DATA FOR THIS TASK:
——————————
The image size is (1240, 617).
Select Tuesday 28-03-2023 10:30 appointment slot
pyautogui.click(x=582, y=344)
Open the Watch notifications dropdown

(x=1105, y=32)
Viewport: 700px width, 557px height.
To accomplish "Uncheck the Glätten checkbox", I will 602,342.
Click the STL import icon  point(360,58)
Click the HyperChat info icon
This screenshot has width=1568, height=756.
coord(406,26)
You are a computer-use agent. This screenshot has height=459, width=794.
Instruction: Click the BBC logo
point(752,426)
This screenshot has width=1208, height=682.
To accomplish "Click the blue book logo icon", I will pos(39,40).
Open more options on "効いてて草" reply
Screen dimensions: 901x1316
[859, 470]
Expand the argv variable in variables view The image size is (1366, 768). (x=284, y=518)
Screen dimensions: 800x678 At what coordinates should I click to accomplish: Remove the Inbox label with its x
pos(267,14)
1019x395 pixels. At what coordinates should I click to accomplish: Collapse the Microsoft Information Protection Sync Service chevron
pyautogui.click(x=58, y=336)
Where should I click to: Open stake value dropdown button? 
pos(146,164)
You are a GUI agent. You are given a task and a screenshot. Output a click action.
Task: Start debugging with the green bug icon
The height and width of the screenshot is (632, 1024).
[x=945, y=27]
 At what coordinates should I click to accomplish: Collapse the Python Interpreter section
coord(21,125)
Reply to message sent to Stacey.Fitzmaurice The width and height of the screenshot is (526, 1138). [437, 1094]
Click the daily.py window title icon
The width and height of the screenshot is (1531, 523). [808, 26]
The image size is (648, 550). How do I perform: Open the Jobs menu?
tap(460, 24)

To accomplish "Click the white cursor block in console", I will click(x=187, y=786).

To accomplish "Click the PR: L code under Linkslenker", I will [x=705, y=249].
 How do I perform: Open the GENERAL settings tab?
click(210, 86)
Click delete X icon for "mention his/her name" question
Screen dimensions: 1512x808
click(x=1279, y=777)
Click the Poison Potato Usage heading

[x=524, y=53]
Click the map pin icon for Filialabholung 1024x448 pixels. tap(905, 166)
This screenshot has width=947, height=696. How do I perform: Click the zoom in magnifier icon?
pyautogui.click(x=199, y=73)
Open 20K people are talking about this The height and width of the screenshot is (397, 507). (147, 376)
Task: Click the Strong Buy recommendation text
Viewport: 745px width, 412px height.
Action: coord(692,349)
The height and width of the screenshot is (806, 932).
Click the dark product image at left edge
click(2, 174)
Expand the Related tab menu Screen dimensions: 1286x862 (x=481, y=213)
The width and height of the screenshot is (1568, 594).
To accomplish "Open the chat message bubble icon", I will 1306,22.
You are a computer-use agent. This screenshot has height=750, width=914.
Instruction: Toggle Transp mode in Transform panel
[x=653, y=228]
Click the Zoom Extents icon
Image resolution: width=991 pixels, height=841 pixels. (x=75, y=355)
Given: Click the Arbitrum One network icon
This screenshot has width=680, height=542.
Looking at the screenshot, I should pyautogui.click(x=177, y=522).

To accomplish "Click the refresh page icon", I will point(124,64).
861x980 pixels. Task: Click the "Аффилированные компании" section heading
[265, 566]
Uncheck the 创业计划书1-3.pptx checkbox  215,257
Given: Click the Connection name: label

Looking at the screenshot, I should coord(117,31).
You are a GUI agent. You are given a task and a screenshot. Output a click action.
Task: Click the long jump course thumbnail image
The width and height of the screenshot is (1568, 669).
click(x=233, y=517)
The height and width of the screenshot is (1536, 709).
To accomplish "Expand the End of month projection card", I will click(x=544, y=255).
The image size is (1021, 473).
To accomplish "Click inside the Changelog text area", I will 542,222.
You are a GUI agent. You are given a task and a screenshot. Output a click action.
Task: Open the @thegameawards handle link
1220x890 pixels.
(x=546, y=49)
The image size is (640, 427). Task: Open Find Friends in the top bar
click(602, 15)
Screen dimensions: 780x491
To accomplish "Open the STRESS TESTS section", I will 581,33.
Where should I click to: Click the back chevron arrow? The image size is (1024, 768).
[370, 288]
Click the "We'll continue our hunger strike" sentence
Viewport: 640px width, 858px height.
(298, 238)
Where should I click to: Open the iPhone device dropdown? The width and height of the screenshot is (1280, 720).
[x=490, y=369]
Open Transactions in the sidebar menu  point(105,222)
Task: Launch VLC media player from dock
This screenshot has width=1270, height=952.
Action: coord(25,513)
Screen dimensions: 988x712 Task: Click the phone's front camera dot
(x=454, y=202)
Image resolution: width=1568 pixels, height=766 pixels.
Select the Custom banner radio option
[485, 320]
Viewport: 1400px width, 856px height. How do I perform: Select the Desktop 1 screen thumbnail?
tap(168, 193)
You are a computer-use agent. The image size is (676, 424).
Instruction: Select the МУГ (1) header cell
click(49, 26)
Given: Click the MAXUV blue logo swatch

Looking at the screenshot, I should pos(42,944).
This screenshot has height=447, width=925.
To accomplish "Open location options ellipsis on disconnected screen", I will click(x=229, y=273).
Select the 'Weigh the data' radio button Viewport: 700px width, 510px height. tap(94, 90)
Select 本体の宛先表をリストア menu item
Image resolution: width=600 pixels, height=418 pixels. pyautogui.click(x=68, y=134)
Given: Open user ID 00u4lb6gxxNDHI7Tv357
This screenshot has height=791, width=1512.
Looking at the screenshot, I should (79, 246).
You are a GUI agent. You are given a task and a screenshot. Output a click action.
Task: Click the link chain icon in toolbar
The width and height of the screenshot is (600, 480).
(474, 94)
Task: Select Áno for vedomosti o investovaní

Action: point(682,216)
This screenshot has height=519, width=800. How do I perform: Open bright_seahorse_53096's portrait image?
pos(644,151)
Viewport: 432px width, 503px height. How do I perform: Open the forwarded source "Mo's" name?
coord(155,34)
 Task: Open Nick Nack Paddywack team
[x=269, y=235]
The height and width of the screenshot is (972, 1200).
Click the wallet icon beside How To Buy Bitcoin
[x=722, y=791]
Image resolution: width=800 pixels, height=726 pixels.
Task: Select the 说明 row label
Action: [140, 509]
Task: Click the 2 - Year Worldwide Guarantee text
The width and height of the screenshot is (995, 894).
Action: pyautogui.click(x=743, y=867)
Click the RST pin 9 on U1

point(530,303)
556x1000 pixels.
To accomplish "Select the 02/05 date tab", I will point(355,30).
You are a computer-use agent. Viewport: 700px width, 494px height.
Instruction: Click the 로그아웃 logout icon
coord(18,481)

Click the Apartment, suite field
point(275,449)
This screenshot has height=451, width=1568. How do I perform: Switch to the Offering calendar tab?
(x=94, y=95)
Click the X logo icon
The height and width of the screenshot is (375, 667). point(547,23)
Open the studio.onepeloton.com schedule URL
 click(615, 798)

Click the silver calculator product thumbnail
——————————
EXERCISE: Return an exact copy of the listing above, complete in every line.

TASK SOLUTION:
The image size is (1240, 617).
Select Tuesday 28-03-2023 10:30 appointment slot
pyautogui.click(x=582, y=344)
Open the Watch notifications dropdown

(x=1105, y=32)
Viewport: 700px width, 557px height.
To accomplish "Uncheck the Glätten checkbox", I will 602,342.
Click the STL import icon  point(360,58)
Click the HyperChat info icon
This screenshot has width=1568, height=756.
coord(406,26)
You are a computer-use agent. This screenshot has height=459, width=794.
Instruction: Click the BBC logo
point(752,426)
This screenshot has width=1208, height=682.
To accomplish "Click the blue book logo icon", I will pos(39,40).
Open more options on "効いてて草" reply
Screen dimensions: 901x1316
[859, 470]
Expand the argv variable in variables view The image size is (1366, 768). (x=284, y=518)
Screen dimensions: 800x678 At what coordinates should I click to accomplish: Remove the Inbox label with its x
pos(267,14)
1019x395 pixels. At what coordinates should I click to accomplish: Collapse the Microsoft Information Protection Sync Service chevron
pyautogui.click(x=58, y=336)
Where should I click to: Open stake value dropdown button? 
pos(146,164)
You are a GUI agent. You are given a task and a screenshot. Output a click action.
Task: Start debugging with the green bug icon
The height and width of the screenshot is (632, 1024).
[x=945, y=27]
 At what coordinates should I click to accomplish: Collapse the Python Interpreter section
coord(21,125)
Reply to message sent to Stacey.Fitzmaurice The width and height of the screenshot is (526, 1138). [437, 1094]
Click the daily.py window title icon
The width and height of the screenshot is (1531, 523). [808, 26]
The image size is (648, 550). How do I perform: Open the Jobs menu?
tap(460, 24)

To accomplish "Click the white cursor block in console", I will click(x=187, y=786).

To accomplish "Click the PR: L code under Linkslenker", I will [x=705, y=249].
 How do I perform: Open the GENERAL settings tab?
click(210, 86)
Click delete X icon for "mention his/her name" question
Screen dimensions: 1512x808
click(x=1279, y=777)
Click the Poison Potato Usage heading

[x=524, y=53]
Click the map pin icon for Filialabholung 1024x448 pixels. tap(905, 166)
This screenshot has width=947, height=696. How do I perform: Click the zoom in magnifier icon?
pyautogui.click(x=199, y=73)
Open 20K people are talking about this The height and width of the screenshot is (397, 507). (147, 376)
Task: Click the Strong Buy recommendation text
Viewport: 745px width, 412px height.
Action: coord(692,349)
The height and width of the screenshot is (806, 932).
Click the dark product image at left edge
click(2, 174)
Expand the Related tab menu Screen dimensions: 1286x862 (x=481, y=213)
The width and height of the screenshot is (1568, 594).
To accomplish "Open the chat message bubble icon", I will 1306,22.
You are a computer-use agent. This screenshot has height=750, width=914.
Instruction: Toggle Transp mode in Transform panel
[x=653, y=228]
Click the Zoom Extents icon
Image resolution: width=991 pixels, height=841 pixels. (x=75, y=355)
Given: Click the Arbitrum One network icon
This screenshot has width=680, height=542.
Looking at the screenshot, I should pyautogui.click(x=177, y=522).

To accomplish "Click the refresh page icon", I will point(124,64).
861x980 pixels. Task: Click the "Аффилированные компании" section heading
[265, 566]
Uncheck the 创业计划书1-3.pptx checkbox  215,257
Given: Click the Connection name: label

Looking at the screenshot, I should coord(117,31).
You are a GUI agent. You are given a task and a screenshot. Output a click action.
Task: Click the long jump course thumbnail image
The width and height of the screenshot is (1568, 669).
click(x=233, y=517)
The height and width of the screenshot is (1536, 709).
To accomplish "Expand the End of month projection card", I will click(x=544, y=255).
The image size is (1021, 473).
To accomplish "Click inside the Changelog text area", I will 542,222.
You are a GUI agent. You are given a task and a screenshot. Output a click action.
Task: Open the @thegameawards handle link
1220x890 pixels.
(x=546, y=49)
The image size is (640, 427). Task: Open Find Friends in the top bar
click(602, 15)
Screen dimensions: 780x491
To accomplish "Open the STRESS TESTS section", I will 581,33.
Where should I click to: Click the back chevron arrow? The image size is (1024, 768).
[370, 288]
Click the "We'll continue our hunger strike" sentence
Viewport: 640px width, 858px height.
(298, 238)
Where should I click to: Open the iPhone device dropdown? The width and height of the screenshot is (1280, 720).
[x=490, y=369]
Open Transactions in the sidebar menu  point(105,222)
Task: Launch VLC media player from dock
This screenshot has width=1270, height=952.
Action: coord(25,513)
Screen dimensions: 988x712 Task: Click the phone's front camera dot
(x=454, y=202)
Image resolution: width=1568 pixels, height=766 pixels.
Select the Custom banner radio option
[485, 320]
Viewport: 1400px width, 856px height. How do I perform: Select the Desktop 1 screen thumbnail?
tap(168, 193)
You are a computer-use agent. The image size is (676, 424).
Instruction: Select the МУГ (1) header cell
click(49, 26)
Given: Click the MAXUV blue logo swatch

Looking at the screenshot, I should pos(42,944).
This screenshot has height=447, width=925.
To accomplish "Open location options ellipsis on disconnected screen", I will click(x=229, y=273).
Select the 'Weigh the data' radio button Viewport: 700px width, 510px height. tap(94, 90)
Select 本体の宛先表をリストア menu item
Image resolution: width=600 pixels, height=418 pixels. pyautogui.click(x=68, y=134)
Given: Open user ID 00u4lb6gxxNDHI7Tv357
This screenshot has height=791, width=1512.
Looking at the screenshot, I should (79, 246).
You are a GUI agent. You are given a task and a screenshot. Output a click action.
Task: Click the link chain icon in toolbar
The width and height of the screenshot is (600, 480).
(474, 94)
Task: Select Áno for vedomosti o investovaní

Action: point(682,216)
This screenshot has height=519, width=800. How do I perform: Open bright_seahorse_53096's portrait image?
pos(644,151)
Viewport: 432px width, 503px height. How do I perform: Open the forwarded source "Mo's" name?
coord(155,34)
 Task: Open Nick Nack Paddywack team
[x=269, y=235]
The height and width of the screenshot is (972, 1200).
Click the wallet icon beside How To Buy Bitcoin
[x=722, y=791]
Image resolution: width=800 pixels, height=726 pixels.
Task: Select the 说明 row label
Action: [140, 509]
Task: Click the 2 - Year Worldwide Guarantee text
The width and height of the screenshot is (995, 894).
Action: pyautogui.click(x=743, y=867)
Click the RST pin 9 on U1

point(530,303)
556x1000 pixels.
To accomplish "Select the 02/05 date tab", I will point(355,30).
You are a computer-use agent. Viewport: 700px width, 494px height.
Instruction: Click the 로그아웃 logout icon
coord(18,481)

Click the Apartment, suite field
point(275,449)
This screenshot has height=451, width=1568. How do I perform: Switch to the Offering calendar tab?
(x=94, y=95)
Click the X logo icon
The height and width of the screenshot is (375, 667). point(547,23)
Open the studio.onepeloton.com schedule URL
 click(615, 798)

Click the silver calculator product thumbnail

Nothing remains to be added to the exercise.